__WHAT YOU NEED TO DO__.
With the pictures left out, reproduce exactly the lines from the one containing "Task: Click the Germany flag icon" through the final line of the entries.

__PROVIDED DATA__.
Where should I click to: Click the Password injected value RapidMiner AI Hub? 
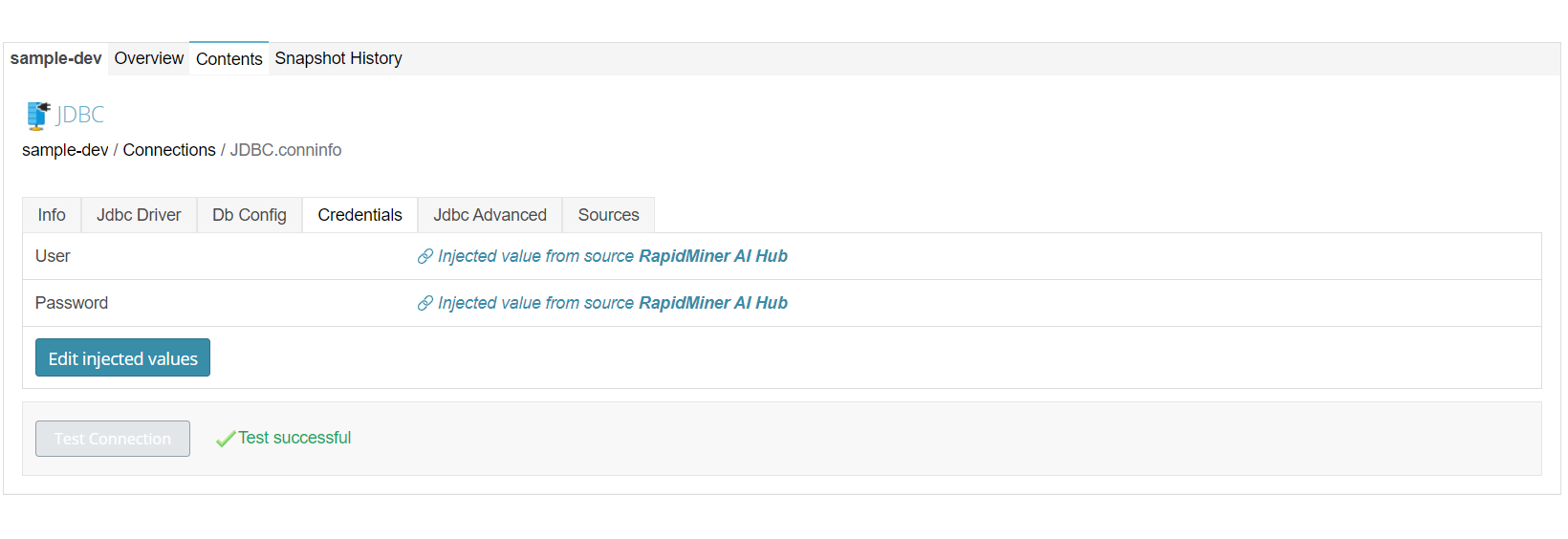click(713, 303)
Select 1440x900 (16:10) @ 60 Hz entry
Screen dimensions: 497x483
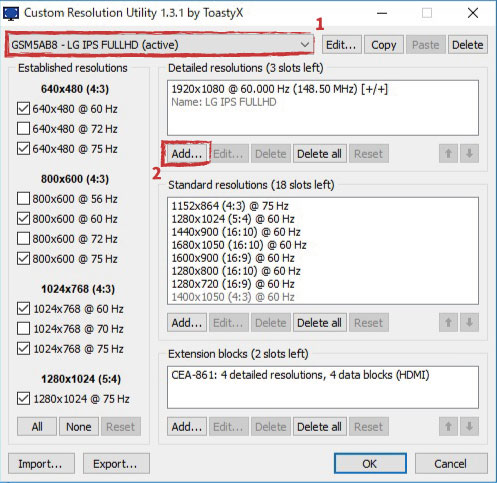click(236, 232)
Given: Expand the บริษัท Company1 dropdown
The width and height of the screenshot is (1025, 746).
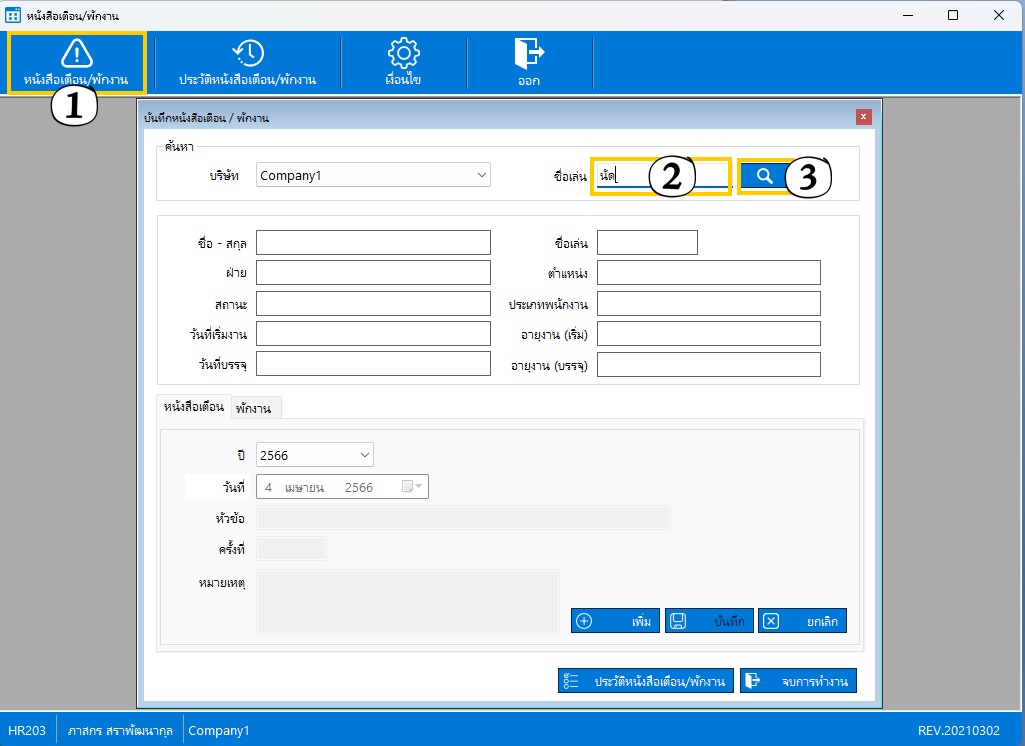Looking at the screenshot, I should pos(480,175).
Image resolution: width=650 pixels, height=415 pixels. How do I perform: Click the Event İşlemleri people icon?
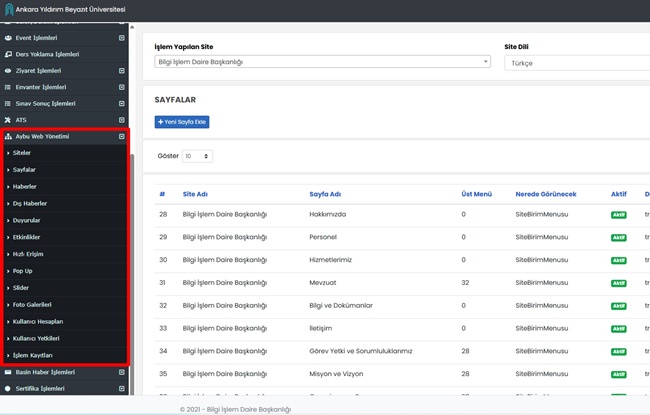tap(9, 38)
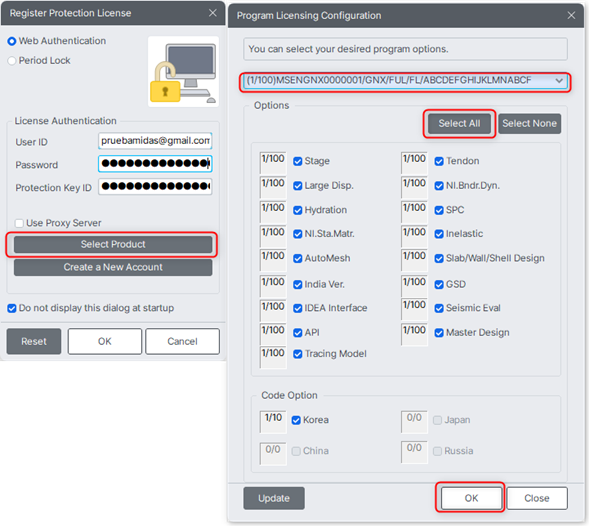Open the license key dropdown list
This screenshot has width=589, height=526.
(559, 80)
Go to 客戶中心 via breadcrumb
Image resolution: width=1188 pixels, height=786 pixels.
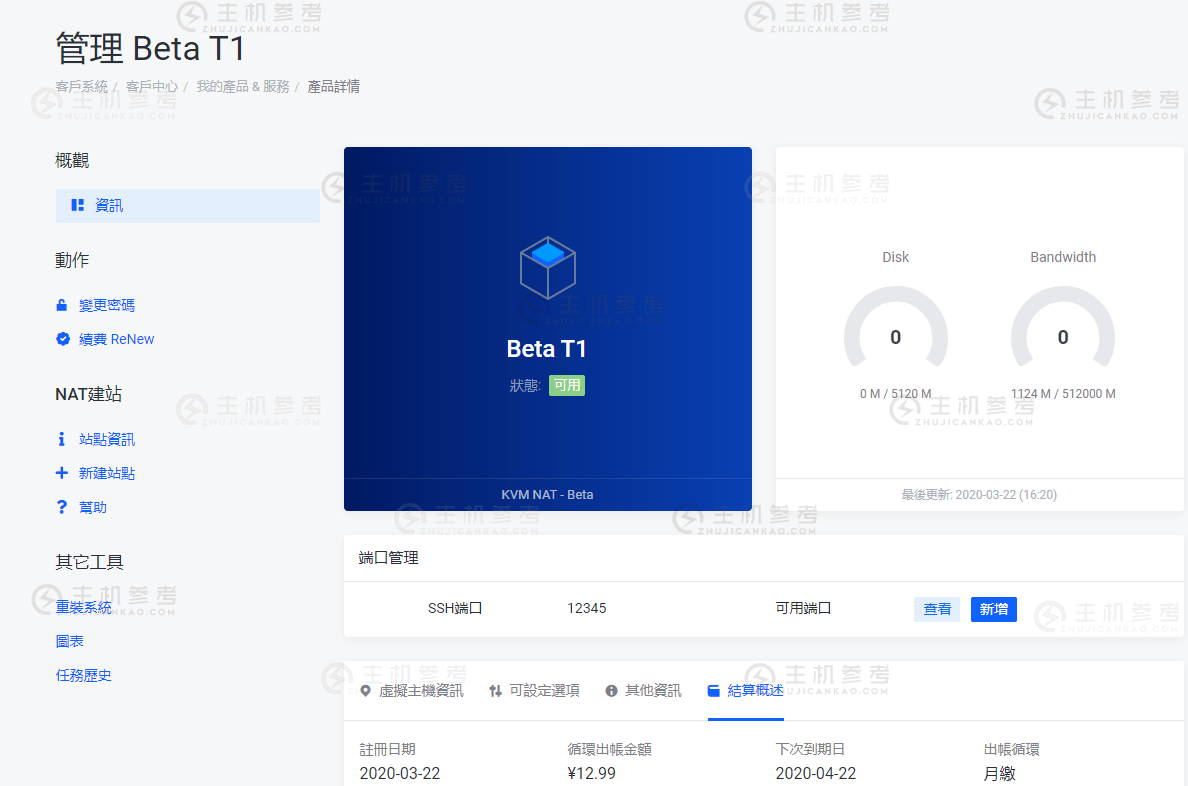pos(150,87)
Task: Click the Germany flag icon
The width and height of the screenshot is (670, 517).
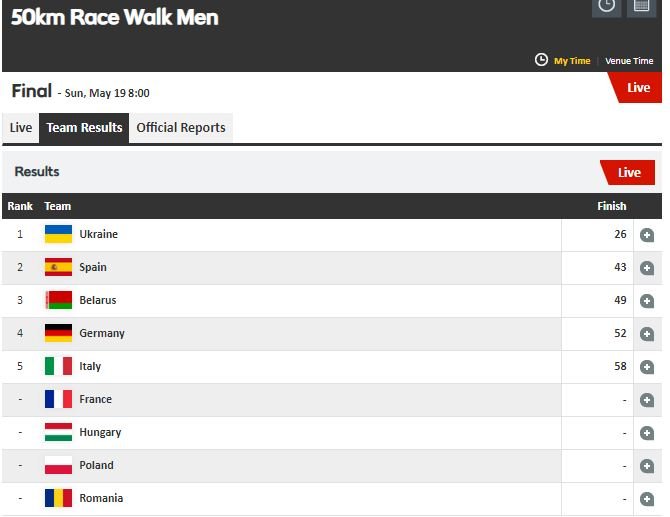Action: tap(58, 333)
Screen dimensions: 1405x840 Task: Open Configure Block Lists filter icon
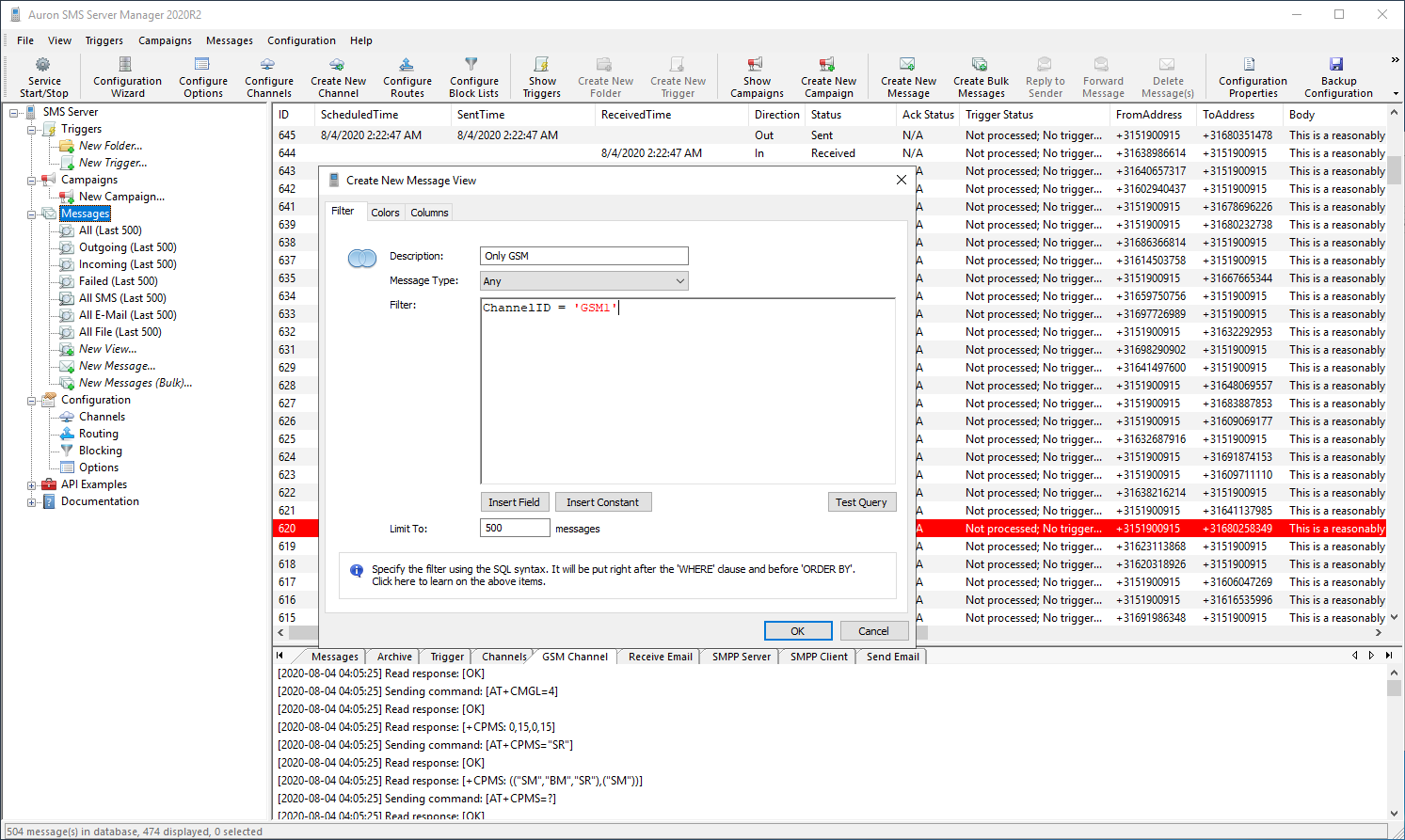tap(472, 65)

__RESPONSE TO THIS EXERCISE__.
Task: Click the Germany flag icon
The width and height of the screenshot is (670, 517).
Action: tap(58, 333)
Screen dimensions: 1405x840 Task: Open Configure Block Lists filter icon
tap(472, 65)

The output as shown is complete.